(SOURCE MATERIAL begins)

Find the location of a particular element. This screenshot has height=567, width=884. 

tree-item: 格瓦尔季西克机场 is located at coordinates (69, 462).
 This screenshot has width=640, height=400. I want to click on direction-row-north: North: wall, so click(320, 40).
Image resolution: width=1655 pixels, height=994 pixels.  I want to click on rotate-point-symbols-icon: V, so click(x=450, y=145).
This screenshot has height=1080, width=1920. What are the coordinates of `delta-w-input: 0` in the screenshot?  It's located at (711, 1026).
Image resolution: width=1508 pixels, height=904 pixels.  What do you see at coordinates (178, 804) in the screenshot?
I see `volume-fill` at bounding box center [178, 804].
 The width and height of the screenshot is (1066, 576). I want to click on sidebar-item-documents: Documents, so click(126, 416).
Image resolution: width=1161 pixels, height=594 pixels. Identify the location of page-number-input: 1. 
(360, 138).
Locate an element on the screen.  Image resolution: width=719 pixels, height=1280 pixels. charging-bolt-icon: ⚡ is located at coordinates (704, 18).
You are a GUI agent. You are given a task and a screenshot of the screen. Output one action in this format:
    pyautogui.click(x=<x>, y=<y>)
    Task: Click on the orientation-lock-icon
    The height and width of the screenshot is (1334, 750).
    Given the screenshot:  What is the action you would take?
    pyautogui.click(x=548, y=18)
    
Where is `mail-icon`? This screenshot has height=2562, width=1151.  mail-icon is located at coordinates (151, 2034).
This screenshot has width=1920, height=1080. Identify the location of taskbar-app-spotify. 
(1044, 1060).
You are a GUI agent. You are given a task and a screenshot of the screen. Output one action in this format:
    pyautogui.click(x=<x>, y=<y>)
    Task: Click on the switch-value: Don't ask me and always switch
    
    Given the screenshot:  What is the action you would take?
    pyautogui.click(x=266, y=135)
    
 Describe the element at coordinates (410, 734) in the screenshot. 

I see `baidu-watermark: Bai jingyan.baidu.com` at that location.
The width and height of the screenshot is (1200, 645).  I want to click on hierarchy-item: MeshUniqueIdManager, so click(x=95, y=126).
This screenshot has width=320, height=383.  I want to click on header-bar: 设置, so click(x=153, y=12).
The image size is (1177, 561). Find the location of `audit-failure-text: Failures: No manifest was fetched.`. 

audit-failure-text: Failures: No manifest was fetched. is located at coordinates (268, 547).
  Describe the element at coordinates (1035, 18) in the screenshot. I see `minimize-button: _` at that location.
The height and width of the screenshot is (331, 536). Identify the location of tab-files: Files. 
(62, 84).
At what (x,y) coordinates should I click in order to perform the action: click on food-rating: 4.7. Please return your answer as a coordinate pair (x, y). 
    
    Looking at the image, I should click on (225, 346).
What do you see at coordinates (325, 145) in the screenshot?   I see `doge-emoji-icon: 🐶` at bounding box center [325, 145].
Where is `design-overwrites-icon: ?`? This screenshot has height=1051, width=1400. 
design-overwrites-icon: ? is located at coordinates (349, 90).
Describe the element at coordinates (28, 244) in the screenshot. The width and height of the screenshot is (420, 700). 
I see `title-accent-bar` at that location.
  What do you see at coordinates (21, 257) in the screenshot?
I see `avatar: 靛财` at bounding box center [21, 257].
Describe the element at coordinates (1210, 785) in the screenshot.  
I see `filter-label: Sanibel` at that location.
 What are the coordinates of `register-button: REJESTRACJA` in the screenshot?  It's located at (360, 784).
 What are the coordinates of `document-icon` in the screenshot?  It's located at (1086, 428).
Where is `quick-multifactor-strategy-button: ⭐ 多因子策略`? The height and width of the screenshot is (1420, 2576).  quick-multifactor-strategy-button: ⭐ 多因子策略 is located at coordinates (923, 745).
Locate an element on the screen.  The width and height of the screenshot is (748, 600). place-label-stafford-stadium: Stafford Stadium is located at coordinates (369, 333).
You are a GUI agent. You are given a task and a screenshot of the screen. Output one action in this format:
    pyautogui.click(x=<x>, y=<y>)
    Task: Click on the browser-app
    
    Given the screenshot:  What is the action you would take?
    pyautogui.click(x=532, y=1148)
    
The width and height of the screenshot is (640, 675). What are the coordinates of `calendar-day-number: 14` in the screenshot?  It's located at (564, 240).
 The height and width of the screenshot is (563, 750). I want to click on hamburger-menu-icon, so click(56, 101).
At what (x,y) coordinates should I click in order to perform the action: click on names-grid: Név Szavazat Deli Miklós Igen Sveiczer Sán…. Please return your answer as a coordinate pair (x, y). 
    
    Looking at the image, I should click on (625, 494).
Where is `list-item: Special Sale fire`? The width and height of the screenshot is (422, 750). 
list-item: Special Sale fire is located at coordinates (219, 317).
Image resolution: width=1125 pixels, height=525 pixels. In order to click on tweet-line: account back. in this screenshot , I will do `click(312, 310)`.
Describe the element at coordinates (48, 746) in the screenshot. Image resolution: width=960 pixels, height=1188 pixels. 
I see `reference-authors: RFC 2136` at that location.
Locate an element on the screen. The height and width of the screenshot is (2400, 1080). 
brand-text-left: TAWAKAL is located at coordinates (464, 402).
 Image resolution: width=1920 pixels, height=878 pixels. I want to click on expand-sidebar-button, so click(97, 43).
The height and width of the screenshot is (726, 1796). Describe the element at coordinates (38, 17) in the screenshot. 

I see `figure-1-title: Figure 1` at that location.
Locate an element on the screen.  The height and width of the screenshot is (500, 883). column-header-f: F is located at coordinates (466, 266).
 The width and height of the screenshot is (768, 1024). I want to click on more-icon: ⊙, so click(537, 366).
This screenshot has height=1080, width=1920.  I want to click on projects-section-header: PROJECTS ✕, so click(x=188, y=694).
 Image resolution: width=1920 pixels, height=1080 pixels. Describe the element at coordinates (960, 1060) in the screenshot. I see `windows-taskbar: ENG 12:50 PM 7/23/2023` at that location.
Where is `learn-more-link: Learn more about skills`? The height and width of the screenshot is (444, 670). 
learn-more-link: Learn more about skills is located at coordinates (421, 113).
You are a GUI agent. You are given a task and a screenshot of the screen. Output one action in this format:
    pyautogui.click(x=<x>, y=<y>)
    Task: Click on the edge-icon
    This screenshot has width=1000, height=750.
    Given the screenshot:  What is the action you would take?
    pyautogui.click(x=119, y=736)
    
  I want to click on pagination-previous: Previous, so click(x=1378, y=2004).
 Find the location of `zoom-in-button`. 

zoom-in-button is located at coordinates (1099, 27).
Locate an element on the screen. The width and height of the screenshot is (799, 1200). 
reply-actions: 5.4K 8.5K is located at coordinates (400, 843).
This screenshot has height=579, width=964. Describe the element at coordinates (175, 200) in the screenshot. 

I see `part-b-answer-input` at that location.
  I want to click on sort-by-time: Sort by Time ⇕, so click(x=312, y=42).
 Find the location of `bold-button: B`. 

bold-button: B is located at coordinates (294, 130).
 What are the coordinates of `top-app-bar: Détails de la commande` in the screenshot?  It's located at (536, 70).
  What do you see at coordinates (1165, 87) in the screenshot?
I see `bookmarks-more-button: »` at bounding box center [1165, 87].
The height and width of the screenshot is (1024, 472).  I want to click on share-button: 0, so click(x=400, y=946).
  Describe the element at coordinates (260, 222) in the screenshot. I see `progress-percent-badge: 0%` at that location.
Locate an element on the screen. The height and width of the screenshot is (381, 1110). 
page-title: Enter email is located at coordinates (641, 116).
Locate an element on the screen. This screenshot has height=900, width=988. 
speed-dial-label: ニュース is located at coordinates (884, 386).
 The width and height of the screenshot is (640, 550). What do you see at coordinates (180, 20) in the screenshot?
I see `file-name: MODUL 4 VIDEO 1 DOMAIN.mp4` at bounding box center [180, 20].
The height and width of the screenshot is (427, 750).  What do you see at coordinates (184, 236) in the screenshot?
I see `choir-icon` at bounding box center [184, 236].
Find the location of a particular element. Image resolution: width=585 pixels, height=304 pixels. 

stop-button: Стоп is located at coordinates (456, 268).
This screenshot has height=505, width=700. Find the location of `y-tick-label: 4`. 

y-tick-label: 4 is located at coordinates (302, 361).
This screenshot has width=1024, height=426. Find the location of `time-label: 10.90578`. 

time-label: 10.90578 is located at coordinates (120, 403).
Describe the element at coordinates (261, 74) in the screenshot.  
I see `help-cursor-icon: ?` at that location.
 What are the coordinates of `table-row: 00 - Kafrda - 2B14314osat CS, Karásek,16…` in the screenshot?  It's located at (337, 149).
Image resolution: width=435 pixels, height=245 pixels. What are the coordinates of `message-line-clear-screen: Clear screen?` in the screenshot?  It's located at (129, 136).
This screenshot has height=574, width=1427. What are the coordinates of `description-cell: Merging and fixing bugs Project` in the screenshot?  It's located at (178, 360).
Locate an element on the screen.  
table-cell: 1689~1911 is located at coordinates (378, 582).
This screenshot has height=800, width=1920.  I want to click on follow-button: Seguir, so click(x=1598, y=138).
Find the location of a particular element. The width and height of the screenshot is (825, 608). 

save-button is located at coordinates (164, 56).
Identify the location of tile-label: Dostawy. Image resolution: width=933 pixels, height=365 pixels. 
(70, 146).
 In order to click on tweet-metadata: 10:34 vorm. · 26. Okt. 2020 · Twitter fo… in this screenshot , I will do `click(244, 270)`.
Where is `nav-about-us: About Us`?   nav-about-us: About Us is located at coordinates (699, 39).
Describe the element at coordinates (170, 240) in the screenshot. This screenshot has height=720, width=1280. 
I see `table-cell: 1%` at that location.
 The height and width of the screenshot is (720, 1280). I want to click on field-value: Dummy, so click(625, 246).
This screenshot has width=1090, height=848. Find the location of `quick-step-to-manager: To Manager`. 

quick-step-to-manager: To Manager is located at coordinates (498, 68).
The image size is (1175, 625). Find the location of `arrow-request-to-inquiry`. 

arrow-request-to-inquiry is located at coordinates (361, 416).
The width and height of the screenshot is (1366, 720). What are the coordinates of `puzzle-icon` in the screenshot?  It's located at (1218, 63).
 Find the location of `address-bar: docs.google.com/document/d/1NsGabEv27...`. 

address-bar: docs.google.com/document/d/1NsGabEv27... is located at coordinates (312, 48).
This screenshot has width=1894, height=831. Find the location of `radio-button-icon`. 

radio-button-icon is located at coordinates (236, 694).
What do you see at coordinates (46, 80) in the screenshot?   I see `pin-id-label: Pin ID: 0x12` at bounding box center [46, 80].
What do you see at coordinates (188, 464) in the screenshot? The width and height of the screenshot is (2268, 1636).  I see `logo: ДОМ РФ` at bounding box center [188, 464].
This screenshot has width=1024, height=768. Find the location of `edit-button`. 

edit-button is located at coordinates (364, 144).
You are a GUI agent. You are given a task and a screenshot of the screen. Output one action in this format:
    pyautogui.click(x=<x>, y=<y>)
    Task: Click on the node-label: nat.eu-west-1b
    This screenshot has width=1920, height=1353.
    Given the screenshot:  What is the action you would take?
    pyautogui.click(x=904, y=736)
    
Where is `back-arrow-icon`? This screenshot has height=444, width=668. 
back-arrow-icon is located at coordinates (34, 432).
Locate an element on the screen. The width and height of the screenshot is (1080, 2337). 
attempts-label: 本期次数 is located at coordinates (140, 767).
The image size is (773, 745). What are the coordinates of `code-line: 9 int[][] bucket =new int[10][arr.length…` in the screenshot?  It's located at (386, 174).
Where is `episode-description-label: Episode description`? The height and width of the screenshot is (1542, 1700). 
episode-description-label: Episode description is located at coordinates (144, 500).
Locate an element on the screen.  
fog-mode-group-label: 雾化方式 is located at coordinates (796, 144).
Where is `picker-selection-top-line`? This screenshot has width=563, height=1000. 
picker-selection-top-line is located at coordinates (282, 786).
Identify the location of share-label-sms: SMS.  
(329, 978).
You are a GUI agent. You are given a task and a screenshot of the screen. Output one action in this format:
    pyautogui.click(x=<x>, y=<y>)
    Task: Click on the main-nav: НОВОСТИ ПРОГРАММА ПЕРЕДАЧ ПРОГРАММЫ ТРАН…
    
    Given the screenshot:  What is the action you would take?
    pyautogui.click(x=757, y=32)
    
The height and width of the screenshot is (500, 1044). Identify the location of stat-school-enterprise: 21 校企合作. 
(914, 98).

(SOURCE MATERIAL ends)

ACTION ITEM: Please convert the rows into a JSON list of strings, one string per line and no blank lines. Begin at the line that contains "so click(x=188, y=694)." and stop after the line that contains "page-title: Enter email".

TASK RESPONSE:
[
  "This screenshot has height=1080, width=1920.  I want to click on projects-section-header: PROJECTS ✕, so click(x=188, y=694).",
  " Image resolution: width=1920 pixels, height=1080 pixels. Describe the element at coordinates (960, 1060) in the screenshot. I see `windows-taskbar: ENG 12:50 PM 7/23/2023` at that location.",
  "Where is `learn-more-link: Learn more about skills`? The height and width of the screenshot is (444, 670). ",
  "learn-more-link: Learn more about skills is located at coordinates (421, 113).",
  "You are a GUI agent. You are given a task and a screenshot of the screen. Output one action in this format:",
  "    pyautogui.click(x=<x>, y=<y>)",
  "    Task: Click on the edge-icon",
  "    This screenshot has width=1000, height=750.",
  "    Given the screenshot:  What is the action you would take?",
  "    pyautogui.click(x=119, y=736)",
  "  I want to click on pagination-previous: Previous, so click(x=1378, y=2004).",
  " Find the location of `zoom-in-button`. ",
  "zoom-in-button is located at coordinates (1099, 27).",
  "Locate an element on the screen. The width and height of the screenshot is (799, 1200). ",
  "reply-actions: 5.4K 8.5K is located at coordinates (400, 843).",
  "This screenshot has height=579, width=964. Describe the element at coordinates (175, 200) in the screenshot. ",
  "I see `part-b-answer-input` at that location.",
  "  I want to click on sort-by-time: Sort by Time ⇕, so click(x=312, y=42).",
  " Find the location of `bold-button: B`. ",
  "bold-button: B is located at coordinates (294, 130).",
  " What are the coordinates of `top-app-bar: Détails de la commande` in the screenshot?  It's located at (536, 70).",
  "  What do you see at coordinates (1165, 87) in the screenshot?",
  "I see `bookmarks-more-button: »` at bounding box center [1165, 87].",
  "The height and width of the screenshot is (1024, 472).  I want to click on share-button: 0, so click(x=400, y=946).",
  "  Describe the element at coordinates (260, 222) in the screenshot. I see `progress-percent-badge: 0%` at that location.",
  "Locate an element on the screen. The height and width of the screenshot is (381, 1110). ",
  "page-title: Enter email is located at coordinates (641, 116)."
]